You cannot switch on a generic type. Give value T, you need to do:

if reader, ok := (interface{})(value).(Reader); ok {
  // use reader

This is minor, but, in my opinion, unusual given how interfaces are used in Go. Hopefuly we'll see this addressed soon (you can follow these two issues 45380 and 49206).


I couldn't find a way to return the default value for a parameter type. In C# you can do default(T) to get the default value for T (i.e false for bool, 0 for int, ...).

UPDATE Ok, that was silly, you can just do:

var dflt T
return dflt

Generic Containers (or the lack thereof)

There's no generic container in the standard library. For example, you won't find a generic container.List[T] or sync.Map[T]. According to this insightful issue they wanted to minimize the scope of the changes.

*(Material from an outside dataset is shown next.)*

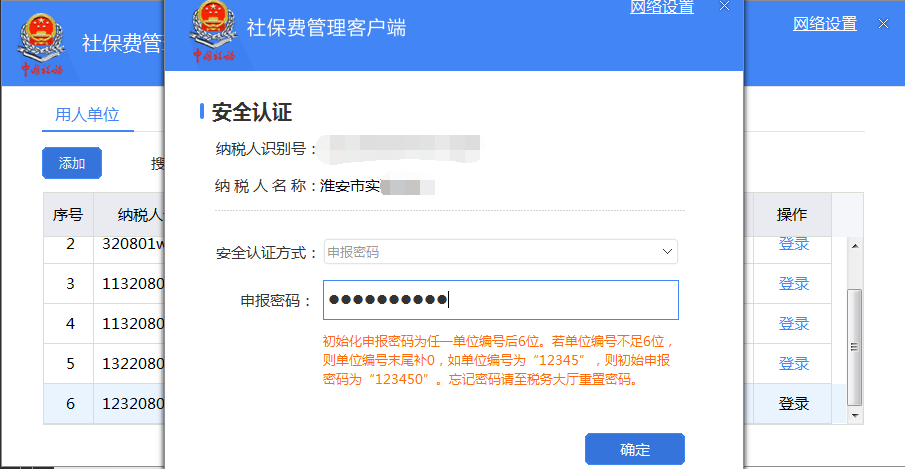Close the security authentication dialog
Screen dimensions: 905x469
pos(724,6)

Instead of interface{}, you can use any. This makes generic definitions more concise, e.g. Node[T any] instead of Node[T interface{}]. You can use it in non-generic code as well (the commit which mass-renamed them in the Go codebase is 2580d0e08).

This works:

m := map[string]any{
  "over": 9000,
  "name": "goku",


I didn't have any expectations, but inference works for functions, but not types:

// Works for a function
func inspect[T any](value T) { ... }

// infers T: int

// But not a type
type Node[T any] struct {
  Value T

// does not infer T: string
// compiler error: cannot infer T
n := Node{Value: "Leto"}

// must be explicit
n := Node[string]{Value: "Leto"}


You'll obviously want to update your tooling. I don't use much, but I needed the latest goimports to make my basic setup work.